Abstract

Gadolinium loaded mesoporous silicas are interesting for MRI contrast agent application due to high r1 relaxivities. Here, gadolinium grafted mesoporous SBA-15 materials with varying pore diameters are investigated by field dependence profiling, temperature studies and high field r1 (11.7T, 500MHz) measurements. SBA-15 hybrid materials with varying pore diameters are prepared via pseudo surface organometallic chemistry (pseudo-SOMC) of Gd[N(SiHMe2)2]3(THF)2 and their Nuclear Magnetic Resonance Dispersion (NMRD) profiles (range 4–80MHz, pore diameters 5.4, 6.5 and 7.7nm) are presented. The profiles have the shape of a slowly tumbling system, with a maximum at relatively high field strength (30–50MHz) and are characterized by increasing r1 with increasing pore size and decreasing temperature.
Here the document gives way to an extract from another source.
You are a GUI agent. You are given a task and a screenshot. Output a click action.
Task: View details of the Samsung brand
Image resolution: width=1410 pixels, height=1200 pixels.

The same trends are observed at 500MHz, where r1 increases from 6.5 to 14.1mM−1s−1 when the pore diameter increases from 5.4 to 9.1nm. Modeling of the NMRD profiles proposes that the Gd-modified SBA-15s have as much as five inner-sphere water molecules (q=5), a relatively slow global (τg=100μs) and fast local rotation (τR=0.08ns) and an efficient water accessibility to the metal center (τm=1.15ns). A model originally developed for zeolites is used to describe the water dynamics in the SBA-15 silicas, and implies that the observed trend with pore size is due to a combination of an increasing number of free water molecules per Gd3+ (x) and a decreasing residence lifetime of water inside the pores (τp).